Extract provided:
Once researchers have profiled the tumor, said Mills, they scour medical databases across the world to see if similar cancers have been successfully treated.
If they haven’t, which is most of the time, OHSU researchers then custom design a treatment for that one patient, picking from dozens of powerful drugs.
Some of those drugs have been approved by the U.S. Food and Drug Administration, but others might be in the early stages of testing.
Mills said they generally start with one drug. But then they might add another and another — even if the drug hasn’t been FDA approved for cancer.
“Where we are combining drugs that have never been combined before, we went to the FDA to get permission," Mills said. "You know what’s safe for each drug, you know the toxicity of each drug. You can use that information to get your best idea of what a safe starting dose will be."
What they’re doing is similar to how scientists first began successfully battling HIV in the 1980s and '90s — they used a cocktail of different drugs to fight different aspects of the disease.
The other thing the SMMART trial does differently is monitor tumors as they change when exposed to drugs.
"The information we get from that change, over time, under stress with our therapy, is far more informative than looking at that single initial biopsy," Mills said.
Mills said that means taking two and sometimes three biopsies to see what a drug is doing to a tumor. In normal clinical trials, patients are often reluctant to do a second biopsy because it won't affect their cancer, explained Dr. Zahi Mitri, an assistant professor of medicine at the OHSU Knight Cancer Institute.
“How we’ve done clinical trials before, is you do a trial for a couple of years. You get the results about four years later. And you never benefit the patients who were actually on that study,” Mitri said.
He said Knight Cancer patients are more likely to agree to biopsies because they know the results may help their particular case.
The ultimate goal is to avoid biopsies entirely by developing new, less painful tests, say ones that can provide information about a tumor from a simple blood draw.
On top of all the biopsies, tests and new drug regimens, researchers will also use chemotherapy, hormonal therapies, immunotherapy — anything to fight that one individual’s cancer.
This new SMMART trial puts the OHSU Knight Cancer Institute at the forefront of what’s known as precision medicine, essentially treatment tailor-made for an individual.
Researchers' hope is that over time, they’ll build a database of many different types of cancers, their DNA profiles and their successful treatments that can be shared around the world.
The other big hope for researchers is that patients will eventually be able to battle their cancers at home, rather than trekking across state to OHSU all the time. Their regular doctor could send in various tissue tests, let the OHSU Knight Cancer Institute research a possible treatment, and then administer that treatment themselves, in the patient's hometown.
Back at OHSU, Beth Shia’s doctor pulled up a cross section of her lungs on a computer screen and explained there’s no evidence of cancer.
“It was beyond what I’d actually ever hoped was possible,” Shia said.
Now she plans to spend her retirement traveling with her husband and visiting their grandchildren.

Provided material:
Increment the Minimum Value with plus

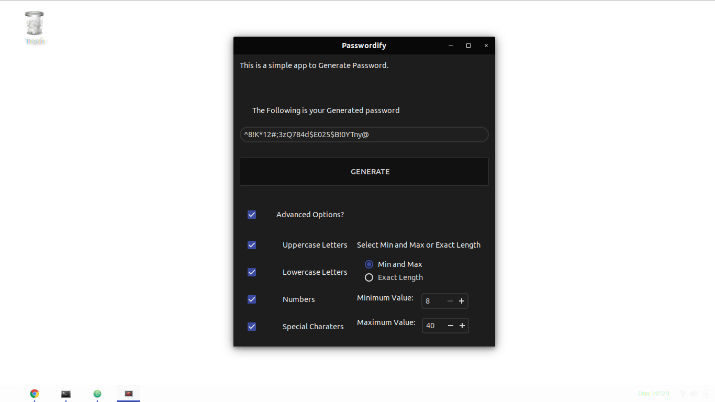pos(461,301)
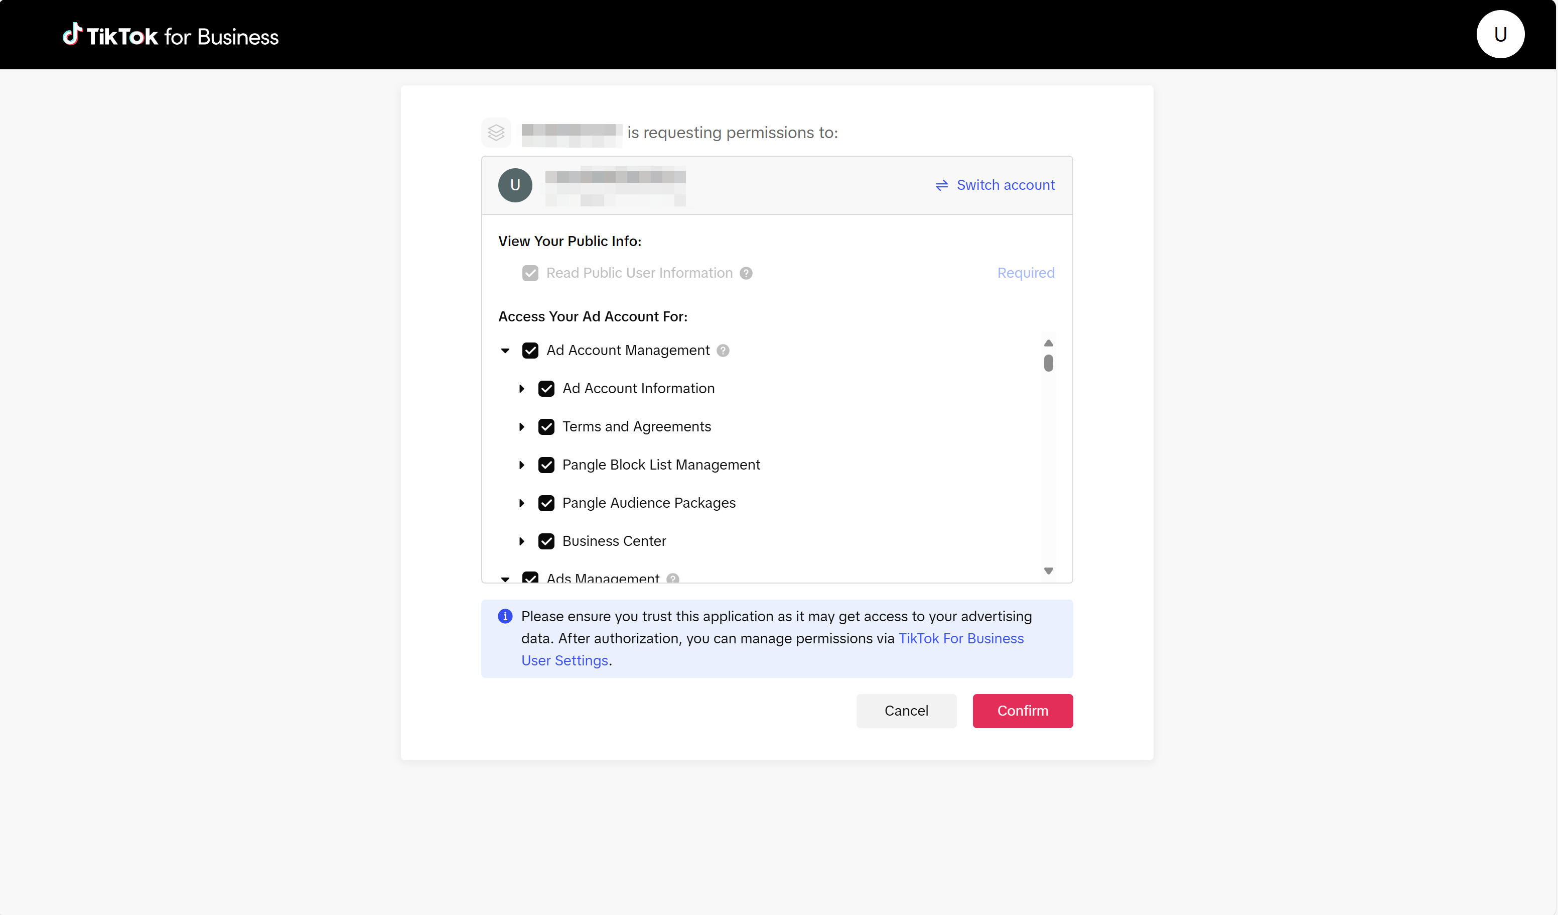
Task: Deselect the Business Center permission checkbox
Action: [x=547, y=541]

* * *

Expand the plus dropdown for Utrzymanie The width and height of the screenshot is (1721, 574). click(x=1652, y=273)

...

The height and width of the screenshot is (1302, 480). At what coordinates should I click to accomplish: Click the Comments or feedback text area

Set of tasks:
(1) Answer these questions using the article on the SMMART trial. Mark each answer with the same letter as its question.
(a) In which decades did scientists first begin successfully battling HIV with a cocktail of different drugs?
(b) How many biopsies does the trial sometimes take to see what a drug is doing to a tumor?
(c) How does Beth Shia plan to spend her retirement?
(2) Decide whether each statement agrees with the article on the SMMART trial. For each, answer yes or no and quote the words from the article that settle it.
(a) Every drug used in the custom treatments has been approved by the FDA.
(b) The researchers asked the FDA for permission when combining drugs that had never been combined before.
(c) Knight Cancer patients are less willing to agree to biopsies than patients in normal clinical trials.

Outputs in order:
(1)
(a) In the 1980s and '90s.
(b) Two, and sometimes three.
(c) Traveling with her husband and visiting their grandchildren.

(2)
(a) No. "Some of those drugs have been approved by the U.S. Food and Drug Administration, but others might be in the early stages of testing."
(b) Yes. "Where we are combining drugs that have never been combined before, we went to the FDA to get permission"
(c) No. "He said Knight Cancer patients are more likely to agree to biopsies because they know the results may help their particular case."